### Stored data
○ ○ ○
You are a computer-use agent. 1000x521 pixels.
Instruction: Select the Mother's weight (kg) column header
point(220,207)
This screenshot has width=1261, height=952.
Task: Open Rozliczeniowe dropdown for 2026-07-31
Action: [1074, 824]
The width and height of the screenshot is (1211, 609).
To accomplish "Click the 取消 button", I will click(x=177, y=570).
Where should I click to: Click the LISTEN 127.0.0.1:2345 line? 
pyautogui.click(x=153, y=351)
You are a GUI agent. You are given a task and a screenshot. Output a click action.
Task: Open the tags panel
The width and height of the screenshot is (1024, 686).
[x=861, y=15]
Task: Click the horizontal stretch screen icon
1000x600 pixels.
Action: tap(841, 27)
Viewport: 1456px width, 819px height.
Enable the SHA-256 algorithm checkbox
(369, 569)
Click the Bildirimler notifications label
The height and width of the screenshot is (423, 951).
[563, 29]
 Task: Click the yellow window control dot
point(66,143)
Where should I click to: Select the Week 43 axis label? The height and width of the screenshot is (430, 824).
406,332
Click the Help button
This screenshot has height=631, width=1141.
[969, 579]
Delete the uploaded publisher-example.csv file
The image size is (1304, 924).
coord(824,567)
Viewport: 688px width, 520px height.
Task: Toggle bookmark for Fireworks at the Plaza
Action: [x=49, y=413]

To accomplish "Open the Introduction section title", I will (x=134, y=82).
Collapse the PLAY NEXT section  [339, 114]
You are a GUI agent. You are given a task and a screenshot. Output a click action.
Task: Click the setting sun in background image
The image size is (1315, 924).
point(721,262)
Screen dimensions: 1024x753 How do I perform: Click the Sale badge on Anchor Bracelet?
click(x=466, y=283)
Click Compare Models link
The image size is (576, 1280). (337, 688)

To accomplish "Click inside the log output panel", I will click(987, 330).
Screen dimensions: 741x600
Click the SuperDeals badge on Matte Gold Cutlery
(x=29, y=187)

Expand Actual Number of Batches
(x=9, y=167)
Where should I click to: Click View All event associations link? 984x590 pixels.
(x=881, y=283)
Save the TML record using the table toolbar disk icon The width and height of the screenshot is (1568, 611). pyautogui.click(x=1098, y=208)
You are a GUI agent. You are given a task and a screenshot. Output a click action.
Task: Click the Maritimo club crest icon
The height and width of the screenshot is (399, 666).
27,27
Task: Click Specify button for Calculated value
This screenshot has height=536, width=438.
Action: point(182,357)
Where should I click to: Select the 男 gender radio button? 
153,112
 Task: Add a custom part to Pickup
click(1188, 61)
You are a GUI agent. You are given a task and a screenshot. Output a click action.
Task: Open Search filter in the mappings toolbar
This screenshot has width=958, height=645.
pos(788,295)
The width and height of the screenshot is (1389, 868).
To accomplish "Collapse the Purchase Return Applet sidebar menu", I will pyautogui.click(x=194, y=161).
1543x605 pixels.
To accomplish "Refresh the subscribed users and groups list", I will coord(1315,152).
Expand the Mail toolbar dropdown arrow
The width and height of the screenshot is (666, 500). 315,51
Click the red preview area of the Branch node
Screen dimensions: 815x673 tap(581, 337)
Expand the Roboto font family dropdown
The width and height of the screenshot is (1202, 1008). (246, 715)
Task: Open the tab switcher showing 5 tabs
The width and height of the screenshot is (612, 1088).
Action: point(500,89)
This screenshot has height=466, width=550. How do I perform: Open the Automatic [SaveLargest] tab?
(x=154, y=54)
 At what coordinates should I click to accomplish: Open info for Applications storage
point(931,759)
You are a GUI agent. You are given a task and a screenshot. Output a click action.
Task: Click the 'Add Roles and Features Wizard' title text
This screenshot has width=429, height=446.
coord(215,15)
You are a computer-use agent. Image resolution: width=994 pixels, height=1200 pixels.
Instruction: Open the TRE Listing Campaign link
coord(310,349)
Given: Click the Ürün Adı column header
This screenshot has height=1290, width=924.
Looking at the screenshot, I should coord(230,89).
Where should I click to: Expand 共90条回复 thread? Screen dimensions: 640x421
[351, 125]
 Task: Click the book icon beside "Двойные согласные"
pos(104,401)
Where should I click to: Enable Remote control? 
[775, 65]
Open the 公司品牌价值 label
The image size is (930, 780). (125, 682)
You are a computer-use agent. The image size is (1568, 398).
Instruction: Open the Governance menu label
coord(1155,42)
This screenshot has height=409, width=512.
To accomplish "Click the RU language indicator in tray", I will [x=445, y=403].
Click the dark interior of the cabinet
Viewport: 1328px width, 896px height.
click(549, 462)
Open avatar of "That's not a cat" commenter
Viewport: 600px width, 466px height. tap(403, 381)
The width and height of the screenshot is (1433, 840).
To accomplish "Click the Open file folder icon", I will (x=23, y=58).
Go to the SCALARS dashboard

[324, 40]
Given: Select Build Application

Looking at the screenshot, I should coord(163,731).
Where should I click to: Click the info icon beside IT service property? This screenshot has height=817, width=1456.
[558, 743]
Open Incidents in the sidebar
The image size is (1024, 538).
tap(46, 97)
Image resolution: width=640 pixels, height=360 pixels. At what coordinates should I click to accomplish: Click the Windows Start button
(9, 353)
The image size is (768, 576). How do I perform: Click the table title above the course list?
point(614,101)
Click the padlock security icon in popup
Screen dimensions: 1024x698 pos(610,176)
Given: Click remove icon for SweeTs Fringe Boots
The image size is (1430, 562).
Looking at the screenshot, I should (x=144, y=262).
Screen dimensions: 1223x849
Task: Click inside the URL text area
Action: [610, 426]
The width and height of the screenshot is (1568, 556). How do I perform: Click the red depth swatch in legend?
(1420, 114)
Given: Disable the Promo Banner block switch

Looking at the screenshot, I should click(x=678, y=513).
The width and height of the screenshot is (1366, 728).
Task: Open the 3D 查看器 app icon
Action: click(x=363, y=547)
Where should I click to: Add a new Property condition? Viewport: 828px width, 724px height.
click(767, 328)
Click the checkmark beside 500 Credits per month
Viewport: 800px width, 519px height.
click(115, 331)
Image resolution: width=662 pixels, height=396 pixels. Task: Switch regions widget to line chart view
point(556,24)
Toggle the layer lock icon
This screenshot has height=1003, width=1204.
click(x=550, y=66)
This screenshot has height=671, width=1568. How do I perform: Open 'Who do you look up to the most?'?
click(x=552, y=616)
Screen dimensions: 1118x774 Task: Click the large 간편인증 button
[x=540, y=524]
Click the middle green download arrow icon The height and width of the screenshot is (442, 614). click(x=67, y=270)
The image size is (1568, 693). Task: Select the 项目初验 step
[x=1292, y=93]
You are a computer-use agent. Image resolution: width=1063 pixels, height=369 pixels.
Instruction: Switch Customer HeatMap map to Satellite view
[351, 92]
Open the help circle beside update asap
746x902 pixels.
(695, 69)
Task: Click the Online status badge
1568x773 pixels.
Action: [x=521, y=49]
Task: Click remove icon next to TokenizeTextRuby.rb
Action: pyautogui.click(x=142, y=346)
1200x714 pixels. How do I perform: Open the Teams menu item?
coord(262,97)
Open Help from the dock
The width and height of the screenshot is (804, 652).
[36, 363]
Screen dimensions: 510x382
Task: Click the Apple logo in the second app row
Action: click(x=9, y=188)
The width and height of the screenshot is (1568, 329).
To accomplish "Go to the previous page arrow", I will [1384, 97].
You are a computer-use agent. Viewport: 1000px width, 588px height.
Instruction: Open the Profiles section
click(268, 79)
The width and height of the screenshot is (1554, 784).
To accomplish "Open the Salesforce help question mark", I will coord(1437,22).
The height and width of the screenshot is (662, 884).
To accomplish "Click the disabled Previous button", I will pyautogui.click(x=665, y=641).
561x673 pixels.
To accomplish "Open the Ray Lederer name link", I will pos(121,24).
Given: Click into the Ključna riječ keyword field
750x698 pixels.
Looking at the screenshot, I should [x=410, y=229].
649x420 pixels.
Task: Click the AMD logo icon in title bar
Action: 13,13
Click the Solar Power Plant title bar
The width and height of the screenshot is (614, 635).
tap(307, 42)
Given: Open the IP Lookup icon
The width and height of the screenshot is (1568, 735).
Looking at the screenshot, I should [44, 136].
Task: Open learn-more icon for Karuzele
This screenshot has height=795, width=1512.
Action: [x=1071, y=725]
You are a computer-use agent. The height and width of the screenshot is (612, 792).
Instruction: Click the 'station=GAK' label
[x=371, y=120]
○ ○ ○
### WORK TO COMPLETE
Look above for the line with "Where should I click to: Select the 男" and the line with "Task: Open Search", and reproduce exactly those two lines plus every line between, nothing more.

### YOUR RESPONSE
Where should I click to: Select the 男 gender radio button? 
153,112
 Task: Add a custom part to Pickup
click(1188, 61)
You are a GUI agent. You are given a task and a screenshot. Output a click action.
Task: Open Search filter in the mappings toolbar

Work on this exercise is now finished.